Manjula reveals that when she began learning Bharatanatyam, there were no televisions, computers, internet or mobiles. “Even telephones were not common. So, one would learn about anything only through direct physical exposure. But, looking back, I am extremely happy and grateful, that it was Bharatanatyam that I was initiated into. I am intrigued by the combination of nritta and abhinaya in Bharatanatyam and the extremely vast scope to express,” she says and adds that in addition to Bharatanatyam, she would have learnt Odissi because of the grace in the dance form.
The Bharatanatyam dancer confesses that she enjoys performing folk dances, though she hasn’t done a folk dance in years. “In earlier days, I have performed a lot of folks like fisherman dance, Kolattam, Karaga (Karnataka), Ghumar (Rajasthani), Kaikottikali (Kerala), Bhangra (Punjab) and when a kid, snake dance and peacock dance,” she says.
The co-founder of the Management firm has learnt Carnatic music from Music Triangle, Mumbai – Gurus Geeta Karkare and Padma and both have left a distinct mark on her. “Knowledge of Carnatic music is very helpful for dance.

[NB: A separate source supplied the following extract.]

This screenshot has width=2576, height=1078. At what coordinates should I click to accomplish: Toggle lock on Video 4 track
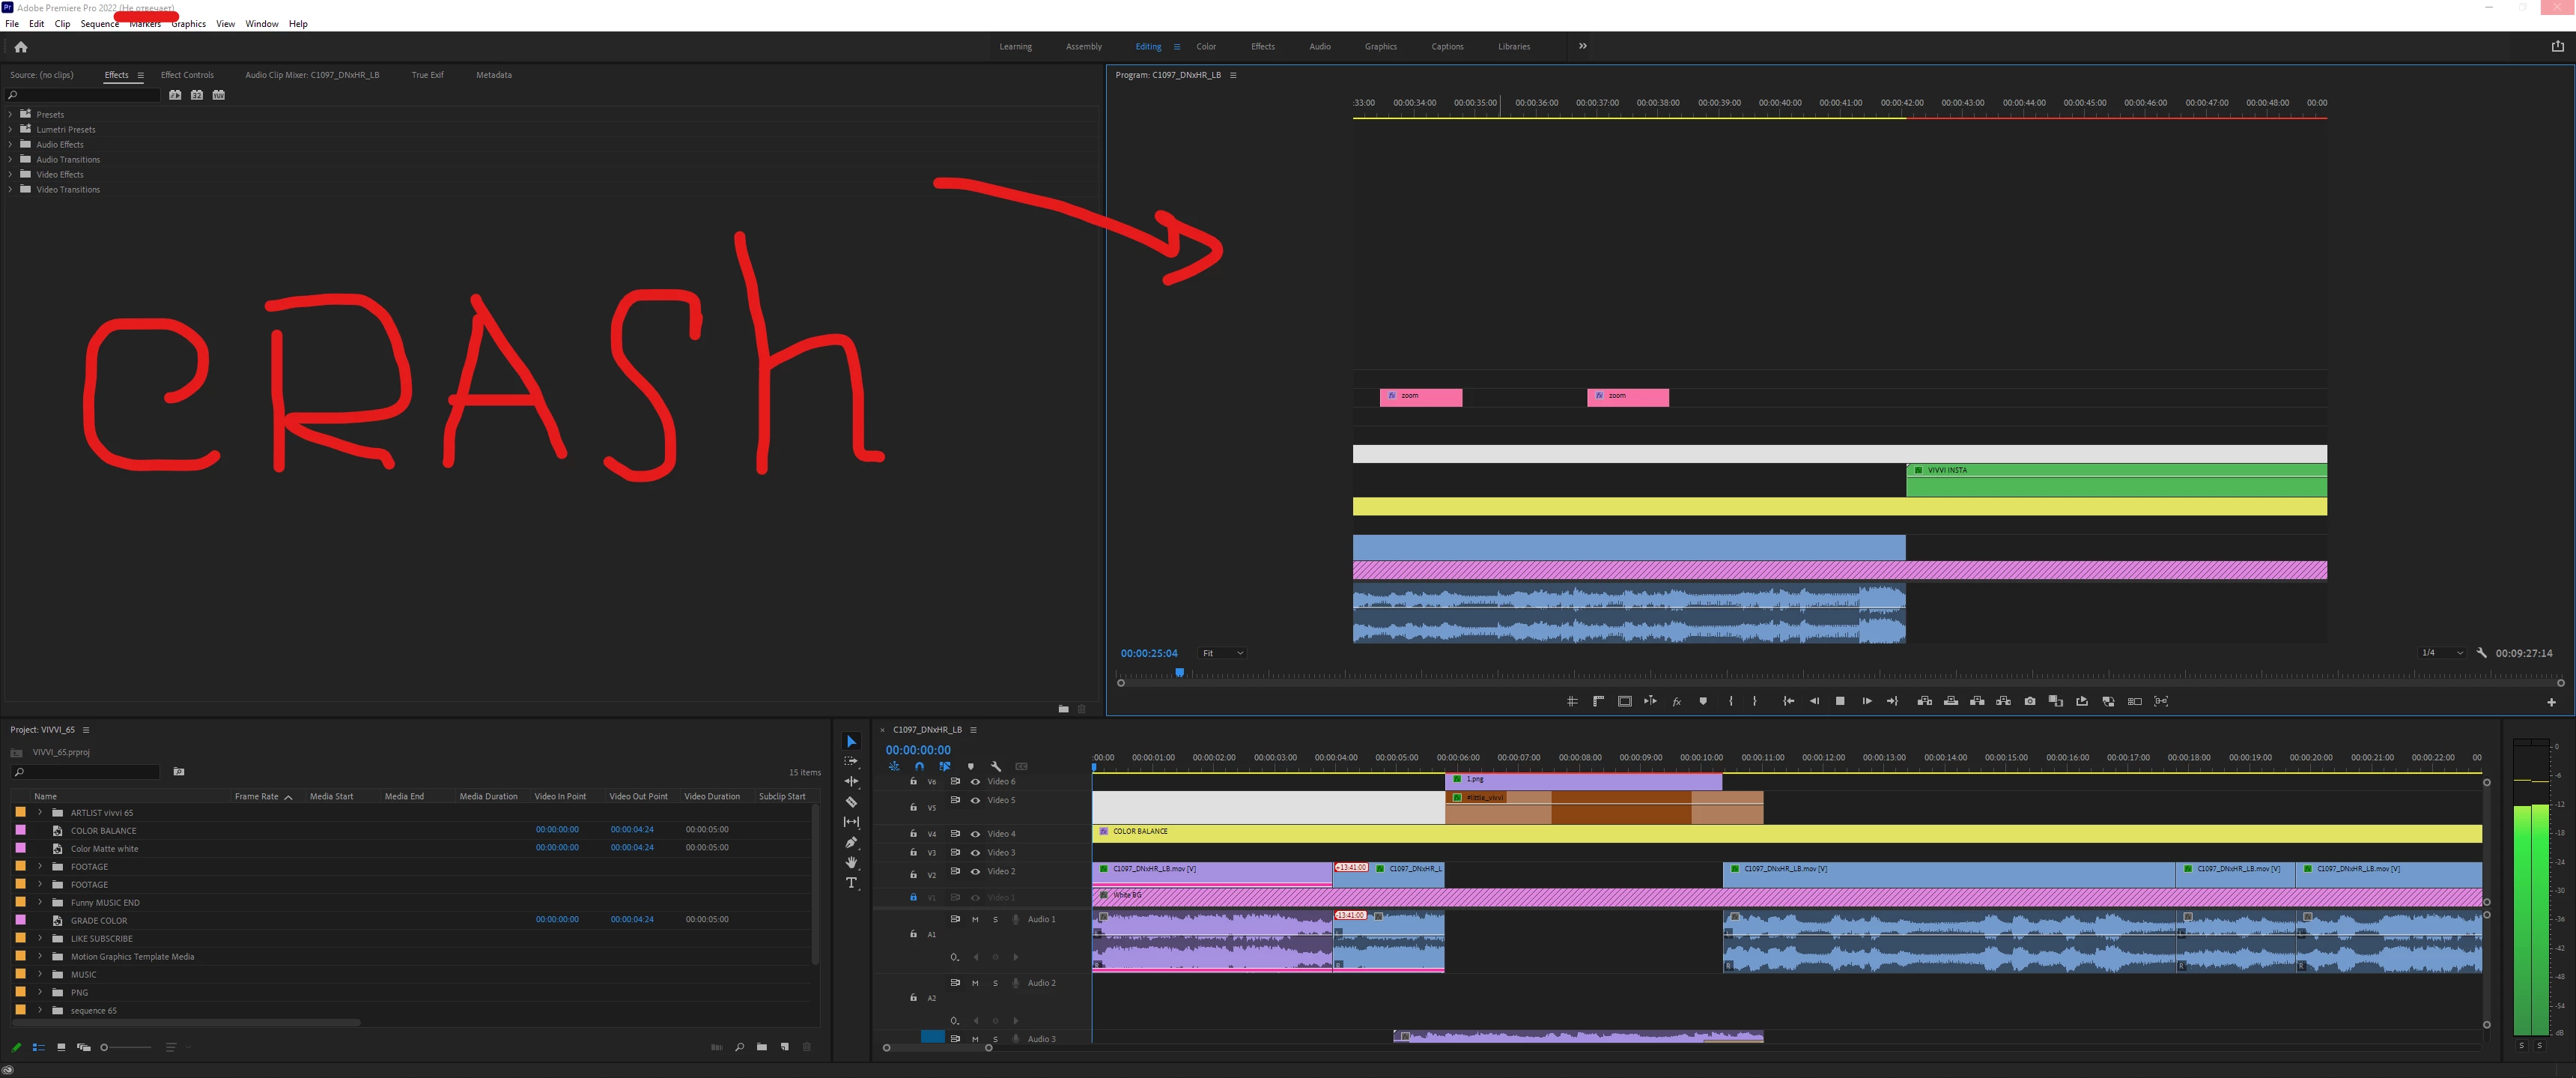tap(913, 833)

The sense of thalam, rhythm and speed one gets from Carnatic music, which is a basic sense that one needs for dance. It’s much easier to pick up dance, if you have this knowledge. For choreography, music is a must,” she tells.
Going into a sudden shell and breaking the silence, Manjula recalls that thinking about dancing on stage was not easy, after she was hit by a bacterial infection, and becoming immobilised overnight six years ago. “The pain in my entire body was debilitating. It was months before there was some normalcy in my movements, but not without pain. In fact, I literally had to learn how to walk again. Physio therapy and regular exercises brought me to a stage where I could manage a near normal life. Walking was difficult at one point, and dancing a big question,” she says.
Preparation For Prog: For the Nritya Samarpanam, apart from practising dance, Manjula had to work a lot on her leg muscles so that she could perform. “I went to a rehab centre and worked with them for six months to get more strength in my legs. I practised for about five months. Initially for short periods, then slowly stepped it up. For the last month or so, I used to practise about an hour and a half at home, practically every day. Apart from this had practice sessions in class.”
Manjula shares that none of her immediate family members are pursuing dance, and her daughter, who is married to Deepak, lives in Bangalore and her parents, who stay close by, are a tremendous support to her. She signs off saying that no program has been planned as of now, but is hopeful that something will come up soon.